Int. J. Environ. Res. Public Health 2020, 17(16), 5722; https://doi.org/10.3390/ijerph17165722
Submission received: 22 June 2020
/
Revised: 28 July 2020
/
Accepted: 3 August 2020
/
Published: 7 August 2020
(This article belongs to the Special Issue New Trends in Research on Training, Performance, Conditioning, Coaching, Evaluation and Health in Basketball)
Abstract
:The FIBA Basketball World Cup is one of the most prominent sporting competitions for men’s basketball, with coaches interested in key performance indicators (KPIs) that give a better understanding of basketball competitions. The aims of the study were to (1) examine the relationship between match KPIs and outcome in elite men’s basketball; and (2) identify the most suitable analysis (multiple linear regression (MLR) vs. quantile regression (QR)) to model this relationship during the men’s basketball tournament.

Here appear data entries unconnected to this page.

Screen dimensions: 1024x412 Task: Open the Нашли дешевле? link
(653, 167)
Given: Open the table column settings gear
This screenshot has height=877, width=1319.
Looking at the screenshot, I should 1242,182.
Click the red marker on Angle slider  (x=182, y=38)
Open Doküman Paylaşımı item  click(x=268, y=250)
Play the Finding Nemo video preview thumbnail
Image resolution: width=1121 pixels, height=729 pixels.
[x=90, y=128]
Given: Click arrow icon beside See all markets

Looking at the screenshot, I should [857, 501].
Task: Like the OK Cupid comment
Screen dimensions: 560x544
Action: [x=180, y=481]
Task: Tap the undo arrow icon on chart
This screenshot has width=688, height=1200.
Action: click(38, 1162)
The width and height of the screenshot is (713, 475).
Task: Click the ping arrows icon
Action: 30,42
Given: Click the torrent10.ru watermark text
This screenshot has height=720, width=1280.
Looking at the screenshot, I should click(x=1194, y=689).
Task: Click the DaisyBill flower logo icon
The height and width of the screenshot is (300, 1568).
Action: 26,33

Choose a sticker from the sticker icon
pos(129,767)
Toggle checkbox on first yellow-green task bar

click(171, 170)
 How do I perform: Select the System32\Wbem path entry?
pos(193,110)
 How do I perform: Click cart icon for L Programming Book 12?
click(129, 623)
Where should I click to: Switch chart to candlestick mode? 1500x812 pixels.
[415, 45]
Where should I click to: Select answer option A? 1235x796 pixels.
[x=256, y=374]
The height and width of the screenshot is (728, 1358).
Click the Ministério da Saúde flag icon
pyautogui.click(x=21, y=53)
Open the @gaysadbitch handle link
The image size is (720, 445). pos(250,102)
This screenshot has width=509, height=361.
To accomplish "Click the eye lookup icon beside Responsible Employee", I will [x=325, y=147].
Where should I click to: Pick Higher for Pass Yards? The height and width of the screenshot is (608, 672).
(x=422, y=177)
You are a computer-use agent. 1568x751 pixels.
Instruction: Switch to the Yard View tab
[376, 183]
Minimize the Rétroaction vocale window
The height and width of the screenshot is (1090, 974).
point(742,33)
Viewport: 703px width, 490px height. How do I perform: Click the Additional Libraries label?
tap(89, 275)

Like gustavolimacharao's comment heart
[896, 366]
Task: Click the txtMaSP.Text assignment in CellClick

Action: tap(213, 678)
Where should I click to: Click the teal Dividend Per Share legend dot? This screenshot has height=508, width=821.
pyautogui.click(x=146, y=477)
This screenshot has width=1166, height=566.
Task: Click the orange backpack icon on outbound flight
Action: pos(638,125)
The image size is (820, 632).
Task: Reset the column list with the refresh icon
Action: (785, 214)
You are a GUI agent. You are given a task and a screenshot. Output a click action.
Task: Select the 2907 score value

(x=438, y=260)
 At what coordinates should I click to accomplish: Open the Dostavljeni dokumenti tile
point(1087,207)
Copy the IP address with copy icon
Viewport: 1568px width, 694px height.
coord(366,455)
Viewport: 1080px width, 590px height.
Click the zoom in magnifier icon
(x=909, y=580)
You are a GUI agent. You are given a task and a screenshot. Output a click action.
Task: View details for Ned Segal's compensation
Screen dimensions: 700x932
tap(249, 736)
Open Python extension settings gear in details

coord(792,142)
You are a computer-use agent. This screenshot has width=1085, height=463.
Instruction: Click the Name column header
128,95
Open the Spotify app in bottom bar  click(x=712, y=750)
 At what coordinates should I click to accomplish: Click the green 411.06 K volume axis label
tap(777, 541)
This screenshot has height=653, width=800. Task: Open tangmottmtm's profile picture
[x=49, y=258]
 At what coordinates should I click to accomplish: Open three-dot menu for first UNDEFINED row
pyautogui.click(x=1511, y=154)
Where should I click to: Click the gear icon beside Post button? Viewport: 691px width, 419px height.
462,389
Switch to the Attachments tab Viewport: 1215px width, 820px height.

A total of 184 performance records from 92 games were selected and analyzed via MLR and QR, using 10th, 25th, 50th, 75th and 90th quantiles. Several offensive (Paint Score, Mid-Range Score, Three-Point Score, Offensive Rebounds and Turnovers) and defensive (Defensive Rebounds, Steals and Personal Fouls) KPIs were associated with match outcome. The QR model identified additional KPIs that influenced match outcome than the MLR model, with these being Mid-Range Score at the 10th quantile and Offensive Rebounds at the 90th quantile. In terms of contextual variables, the quality of opponent had no impact on match outcome across the entire range of quantiles. Our results highlight QR modelling as a potentially superior tool for performance analysts and coaches to design and monitor technical–tactical plans during match-play. Our study has identified the KPIs contributing to match success at the 2019 FIBA Basketball World Cup with QR modelling assisting with a more detailed performance analysis, to support coaches with the optimization of training and match-play styles.
1. Introduction
The FIBA Basketball World Cup is one of the most prominent basketball competitions in the world, with elite players from various countries competing against each other for the title of World Champion. This competition provides an opportunity for performance analysts and coaches to gain a deeper understanding of the modern technical and tactical behaviors undertaken by the world’s best basketball players and teams. However, very little research has been conducted at this elite level with examination of the relationships between some match behaviors and success; such research could potentially be valuable, in order to optimize the training and coaching processes.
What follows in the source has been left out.